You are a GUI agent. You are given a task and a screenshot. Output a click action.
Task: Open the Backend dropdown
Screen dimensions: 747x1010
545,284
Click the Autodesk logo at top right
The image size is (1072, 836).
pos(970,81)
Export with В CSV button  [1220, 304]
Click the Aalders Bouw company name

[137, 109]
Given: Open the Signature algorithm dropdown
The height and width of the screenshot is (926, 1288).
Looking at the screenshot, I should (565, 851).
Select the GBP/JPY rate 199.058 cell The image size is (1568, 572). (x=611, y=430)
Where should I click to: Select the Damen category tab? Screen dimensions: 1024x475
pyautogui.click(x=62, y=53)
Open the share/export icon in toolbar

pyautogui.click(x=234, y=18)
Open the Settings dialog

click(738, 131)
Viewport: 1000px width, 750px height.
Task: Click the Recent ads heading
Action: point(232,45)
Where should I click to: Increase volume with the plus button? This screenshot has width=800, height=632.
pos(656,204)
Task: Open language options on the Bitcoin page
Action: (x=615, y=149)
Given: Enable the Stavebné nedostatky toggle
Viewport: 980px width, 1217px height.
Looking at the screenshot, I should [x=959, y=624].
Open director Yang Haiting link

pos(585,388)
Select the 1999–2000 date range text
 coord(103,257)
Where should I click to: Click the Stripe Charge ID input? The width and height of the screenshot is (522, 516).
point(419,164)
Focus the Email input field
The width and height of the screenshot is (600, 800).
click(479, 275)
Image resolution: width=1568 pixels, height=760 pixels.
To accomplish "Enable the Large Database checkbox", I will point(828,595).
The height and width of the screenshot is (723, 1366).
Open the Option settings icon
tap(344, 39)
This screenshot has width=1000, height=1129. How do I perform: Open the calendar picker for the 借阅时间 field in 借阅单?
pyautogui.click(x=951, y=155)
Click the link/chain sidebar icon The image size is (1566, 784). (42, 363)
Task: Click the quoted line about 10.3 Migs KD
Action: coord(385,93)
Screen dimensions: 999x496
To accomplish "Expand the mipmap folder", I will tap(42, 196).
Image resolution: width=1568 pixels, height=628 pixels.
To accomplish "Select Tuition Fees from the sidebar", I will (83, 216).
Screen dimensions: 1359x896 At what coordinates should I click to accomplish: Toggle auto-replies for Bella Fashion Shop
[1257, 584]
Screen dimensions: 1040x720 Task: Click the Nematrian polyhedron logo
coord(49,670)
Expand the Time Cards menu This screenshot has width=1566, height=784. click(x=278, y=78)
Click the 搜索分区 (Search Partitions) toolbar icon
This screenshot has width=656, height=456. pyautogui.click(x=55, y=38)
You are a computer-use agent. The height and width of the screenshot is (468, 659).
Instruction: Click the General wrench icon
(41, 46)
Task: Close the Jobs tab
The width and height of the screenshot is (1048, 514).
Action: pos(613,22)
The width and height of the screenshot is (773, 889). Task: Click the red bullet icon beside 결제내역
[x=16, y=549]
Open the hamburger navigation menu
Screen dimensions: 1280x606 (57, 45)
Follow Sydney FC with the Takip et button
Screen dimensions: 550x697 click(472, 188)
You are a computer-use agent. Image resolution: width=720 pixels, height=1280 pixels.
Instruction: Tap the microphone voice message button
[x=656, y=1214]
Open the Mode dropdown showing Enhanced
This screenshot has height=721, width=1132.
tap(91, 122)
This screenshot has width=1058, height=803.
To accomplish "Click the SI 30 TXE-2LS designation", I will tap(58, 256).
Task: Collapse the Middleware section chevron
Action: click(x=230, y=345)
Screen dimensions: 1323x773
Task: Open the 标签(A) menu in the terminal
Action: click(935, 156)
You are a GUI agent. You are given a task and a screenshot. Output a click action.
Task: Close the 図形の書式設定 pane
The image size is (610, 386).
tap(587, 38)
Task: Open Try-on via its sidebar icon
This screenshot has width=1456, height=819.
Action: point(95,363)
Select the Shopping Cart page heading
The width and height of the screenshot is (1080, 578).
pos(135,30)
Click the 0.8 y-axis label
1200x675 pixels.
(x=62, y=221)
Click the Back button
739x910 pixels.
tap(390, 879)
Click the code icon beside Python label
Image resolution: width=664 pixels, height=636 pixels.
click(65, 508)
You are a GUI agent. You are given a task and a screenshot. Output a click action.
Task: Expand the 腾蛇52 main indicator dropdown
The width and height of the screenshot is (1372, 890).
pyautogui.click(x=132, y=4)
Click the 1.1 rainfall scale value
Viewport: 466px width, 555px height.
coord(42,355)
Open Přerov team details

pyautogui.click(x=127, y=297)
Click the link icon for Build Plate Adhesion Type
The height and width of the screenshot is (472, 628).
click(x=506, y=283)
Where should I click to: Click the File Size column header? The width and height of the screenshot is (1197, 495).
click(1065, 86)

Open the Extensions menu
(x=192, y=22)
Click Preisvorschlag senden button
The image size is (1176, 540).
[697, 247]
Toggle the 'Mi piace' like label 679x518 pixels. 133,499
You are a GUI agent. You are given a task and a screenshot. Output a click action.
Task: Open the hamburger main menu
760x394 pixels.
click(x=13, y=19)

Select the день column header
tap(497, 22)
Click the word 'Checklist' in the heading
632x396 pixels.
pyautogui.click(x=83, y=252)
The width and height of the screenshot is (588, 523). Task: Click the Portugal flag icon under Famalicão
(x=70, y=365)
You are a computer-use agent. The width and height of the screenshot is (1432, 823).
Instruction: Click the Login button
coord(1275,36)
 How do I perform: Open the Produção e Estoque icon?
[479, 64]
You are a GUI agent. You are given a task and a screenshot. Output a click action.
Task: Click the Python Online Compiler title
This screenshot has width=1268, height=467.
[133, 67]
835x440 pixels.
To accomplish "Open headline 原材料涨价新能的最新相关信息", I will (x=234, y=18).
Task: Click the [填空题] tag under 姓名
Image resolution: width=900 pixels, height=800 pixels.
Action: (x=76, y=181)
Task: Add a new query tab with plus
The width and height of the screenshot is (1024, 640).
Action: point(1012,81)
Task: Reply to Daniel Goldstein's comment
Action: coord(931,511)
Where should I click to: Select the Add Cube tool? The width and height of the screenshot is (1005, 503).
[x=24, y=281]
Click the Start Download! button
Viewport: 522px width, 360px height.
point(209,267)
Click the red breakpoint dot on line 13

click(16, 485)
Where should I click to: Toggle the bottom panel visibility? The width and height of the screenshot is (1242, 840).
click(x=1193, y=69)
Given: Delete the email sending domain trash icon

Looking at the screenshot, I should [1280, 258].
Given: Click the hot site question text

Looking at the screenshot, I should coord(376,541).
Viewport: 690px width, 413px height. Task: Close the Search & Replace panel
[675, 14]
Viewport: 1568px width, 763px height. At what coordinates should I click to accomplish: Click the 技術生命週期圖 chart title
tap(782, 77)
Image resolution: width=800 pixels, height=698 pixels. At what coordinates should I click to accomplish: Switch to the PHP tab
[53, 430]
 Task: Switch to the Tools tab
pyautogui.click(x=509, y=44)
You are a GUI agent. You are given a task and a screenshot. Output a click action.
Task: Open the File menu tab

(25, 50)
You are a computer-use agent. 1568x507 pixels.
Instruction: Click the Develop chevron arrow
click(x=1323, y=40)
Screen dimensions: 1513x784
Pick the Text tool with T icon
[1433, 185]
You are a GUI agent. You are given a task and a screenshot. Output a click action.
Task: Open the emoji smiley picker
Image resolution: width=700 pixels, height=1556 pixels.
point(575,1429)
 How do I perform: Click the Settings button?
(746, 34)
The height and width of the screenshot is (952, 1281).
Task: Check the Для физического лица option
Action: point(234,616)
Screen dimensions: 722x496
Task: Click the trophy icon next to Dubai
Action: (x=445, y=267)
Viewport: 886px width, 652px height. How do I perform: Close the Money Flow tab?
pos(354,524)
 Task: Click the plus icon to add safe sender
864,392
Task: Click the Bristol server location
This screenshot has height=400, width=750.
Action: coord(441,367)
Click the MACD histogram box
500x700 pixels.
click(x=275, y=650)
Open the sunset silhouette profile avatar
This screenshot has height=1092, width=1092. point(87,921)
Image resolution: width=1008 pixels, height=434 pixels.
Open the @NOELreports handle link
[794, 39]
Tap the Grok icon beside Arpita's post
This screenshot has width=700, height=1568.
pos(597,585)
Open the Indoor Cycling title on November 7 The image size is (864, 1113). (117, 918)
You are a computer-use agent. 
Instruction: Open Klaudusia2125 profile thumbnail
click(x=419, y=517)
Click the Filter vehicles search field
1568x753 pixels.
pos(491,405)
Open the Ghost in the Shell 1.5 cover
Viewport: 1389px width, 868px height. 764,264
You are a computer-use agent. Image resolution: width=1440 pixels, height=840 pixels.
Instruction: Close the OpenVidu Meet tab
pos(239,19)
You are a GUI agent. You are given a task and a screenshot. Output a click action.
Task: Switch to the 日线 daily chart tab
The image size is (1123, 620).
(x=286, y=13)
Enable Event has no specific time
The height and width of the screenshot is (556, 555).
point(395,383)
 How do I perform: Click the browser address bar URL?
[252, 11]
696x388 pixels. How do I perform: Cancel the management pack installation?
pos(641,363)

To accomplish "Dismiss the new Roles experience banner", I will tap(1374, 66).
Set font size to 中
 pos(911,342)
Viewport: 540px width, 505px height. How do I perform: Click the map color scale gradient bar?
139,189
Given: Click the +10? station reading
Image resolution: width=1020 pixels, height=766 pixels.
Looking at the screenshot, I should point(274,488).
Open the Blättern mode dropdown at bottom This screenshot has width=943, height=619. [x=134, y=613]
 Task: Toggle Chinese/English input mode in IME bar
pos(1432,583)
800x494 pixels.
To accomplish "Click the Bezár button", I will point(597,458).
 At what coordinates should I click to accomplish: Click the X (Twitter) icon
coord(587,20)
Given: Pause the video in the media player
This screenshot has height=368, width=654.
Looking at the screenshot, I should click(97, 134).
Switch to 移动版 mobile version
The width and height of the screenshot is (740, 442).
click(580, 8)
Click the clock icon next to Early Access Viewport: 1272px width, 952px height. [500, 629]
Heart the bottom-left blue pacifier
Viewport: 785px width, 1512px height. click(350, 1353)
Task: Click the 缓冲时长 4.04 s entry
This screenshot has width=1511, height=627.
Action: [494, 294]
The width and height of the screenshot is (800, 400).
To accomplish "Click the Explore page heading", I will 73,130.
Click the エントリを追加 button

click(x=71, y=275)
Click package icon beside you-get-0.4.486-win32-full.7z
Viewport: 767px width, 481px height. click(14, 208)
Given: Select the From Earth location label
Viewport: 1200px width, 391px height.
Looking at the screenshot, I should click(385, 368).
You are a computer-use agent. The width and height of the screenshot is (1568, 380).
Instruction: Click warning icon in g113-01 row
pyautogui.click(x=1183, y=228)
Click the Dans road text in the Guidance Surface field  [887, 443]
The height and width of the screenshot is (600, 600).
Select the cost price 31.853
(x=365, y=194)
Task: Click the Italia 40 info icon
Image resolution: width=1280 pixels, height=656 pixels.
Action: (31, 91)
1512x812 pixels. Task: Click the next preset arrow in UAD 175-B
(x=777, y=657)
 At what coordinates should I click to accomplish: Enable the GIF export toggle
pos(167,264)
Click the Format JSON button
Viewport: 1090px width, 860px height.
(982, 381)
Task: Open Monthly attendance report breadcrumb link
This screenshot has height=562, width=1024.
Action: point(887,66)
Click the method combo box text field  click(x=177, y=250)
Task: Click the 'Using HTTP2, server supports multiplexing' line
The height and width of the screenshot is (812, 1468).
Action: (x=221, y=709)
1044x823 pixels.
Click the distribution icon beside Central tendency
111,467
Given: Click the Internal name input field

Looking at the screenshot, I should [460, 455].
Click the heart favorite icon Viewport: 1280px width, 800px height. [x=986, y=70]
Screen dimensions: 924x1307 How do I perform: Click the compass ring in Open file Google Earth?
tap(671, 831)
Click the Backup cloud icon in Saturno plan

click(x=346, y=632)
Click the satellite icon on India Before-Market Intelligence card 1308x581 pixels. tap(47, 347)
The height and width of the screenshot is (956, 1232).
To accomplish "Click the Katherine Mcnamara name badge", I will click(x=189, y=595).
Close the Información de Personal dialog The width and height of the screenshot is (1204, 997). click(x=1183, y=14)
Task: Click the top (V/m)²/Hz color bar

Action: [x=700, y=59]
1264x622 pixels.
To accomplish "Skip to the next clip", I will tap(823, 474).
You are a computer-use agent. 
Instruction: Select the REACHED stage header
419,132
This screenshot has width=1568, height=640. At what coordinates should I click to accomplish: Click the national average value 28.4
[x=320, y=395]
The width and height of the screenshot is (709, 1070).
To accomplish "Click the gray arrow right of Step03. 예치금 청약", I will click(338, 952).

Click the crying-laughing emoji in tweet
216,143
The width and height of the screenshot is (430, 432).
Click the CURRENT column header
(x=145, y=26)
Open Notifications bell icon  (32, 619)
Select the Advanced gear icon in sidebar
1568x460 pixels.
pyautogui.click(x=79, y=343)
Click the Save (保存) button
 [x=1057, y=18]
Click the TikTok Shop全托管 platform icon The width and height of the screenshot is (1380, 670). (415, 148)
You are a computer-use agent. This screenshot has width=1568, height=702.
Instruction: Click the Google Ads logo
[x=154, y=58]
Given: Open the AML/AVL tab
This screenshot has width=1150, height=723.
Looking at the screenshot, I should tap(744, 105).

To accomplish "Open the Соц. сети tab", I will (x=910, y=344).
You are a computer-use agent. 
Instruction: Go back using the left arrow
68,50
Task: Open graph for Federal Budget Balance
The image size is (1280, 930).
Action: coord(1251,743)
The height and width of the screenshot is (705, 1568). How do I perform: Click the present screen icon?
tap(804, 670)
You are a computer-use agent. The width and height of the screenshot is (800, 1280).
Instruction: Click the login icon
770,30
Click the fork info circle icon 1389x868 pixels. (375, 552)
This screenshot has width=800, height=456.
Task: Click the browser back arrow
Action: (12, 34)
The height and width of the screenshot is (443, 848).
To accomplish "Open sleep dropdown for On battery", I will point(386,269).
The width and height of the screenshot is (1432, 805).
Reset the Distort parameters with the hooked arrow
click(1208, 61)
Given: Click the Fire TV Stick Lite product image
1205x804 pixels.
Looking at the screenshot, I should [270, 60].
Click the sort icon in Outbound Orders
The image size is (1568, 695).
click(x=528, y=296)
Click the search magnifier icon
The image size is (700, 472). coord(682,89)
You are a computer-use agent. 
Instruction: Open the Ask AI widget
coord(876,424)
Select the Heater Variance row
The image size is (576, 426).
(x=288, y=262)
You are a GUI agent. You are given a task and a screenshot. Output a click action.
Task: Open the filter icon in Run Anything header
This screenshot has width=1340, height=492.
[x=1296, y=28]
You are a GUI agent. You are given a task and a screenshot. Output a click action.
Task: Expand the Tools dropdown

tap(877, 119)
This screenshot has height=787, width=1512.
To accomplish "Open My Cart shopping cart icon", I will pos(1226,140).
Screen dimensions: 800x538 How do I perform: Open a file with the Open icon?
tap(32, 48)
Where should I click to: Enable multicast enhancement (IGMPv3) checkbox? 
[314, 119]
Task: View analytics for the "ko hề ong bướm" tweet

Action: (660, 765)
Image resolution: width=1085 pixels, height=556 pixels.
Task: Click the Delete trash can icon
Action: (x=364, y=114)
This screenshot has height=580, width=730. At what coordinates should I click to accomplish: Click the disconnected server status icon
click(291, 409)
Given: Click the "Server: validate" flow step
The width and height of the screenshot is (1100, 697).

──────

_Exercise brief_.
Copy out only the lines of the records above from the one with "Click the TikTok" through the one with "Given: Click the Fire", exactly as they stand, both included.

_Your solution_.
Click the TikTok Shop全托管 platform icon The width and height of the screenshot is (1380, 670). (415, 148)
You are a computer-use agent. This screenshot has width=1568, height=702.
Instruction: Click the Google Ads logo
[x=154, y=58]
Given: Open the AML/AVL tab
This screenshot has width=1150, height=723.
Looking at the screenshot, I should tap(744, 105).

To accomplish "Open the Соц. сети tab", I will (x=910, y=344).
You are a computer-use agent. 
Instruction: Go back using the left arrow
68,50
Task: Open graph for Federal Budget Balance
The image size is (1280, 930).
Action: coord(1251,743)
The height and width of the screenshot is (705, 1568). How do I perform: Click the present screen icon?
tap(804, 670)
You are a computer-use agent. The width and height of the screenshot is (800, 1280).
Instruction: Click the login icon
770,30
Click the fork info circle icon 1389x868 pixels. (375, 552)
This screenshot has width=800, height=456.
Task: Click the browser back arrow
Action: (12, 34)
The height and width of the screenshot is (443, 848).
To accomplish "Open sleep dropdown for On battery", I will point(386,269).
The width and height of the screenshot is (1432, 805).
Reset the Distort parameters with the hooked arrow
click(1208, 61)
Given: Click the Fire TV Stick Lite product image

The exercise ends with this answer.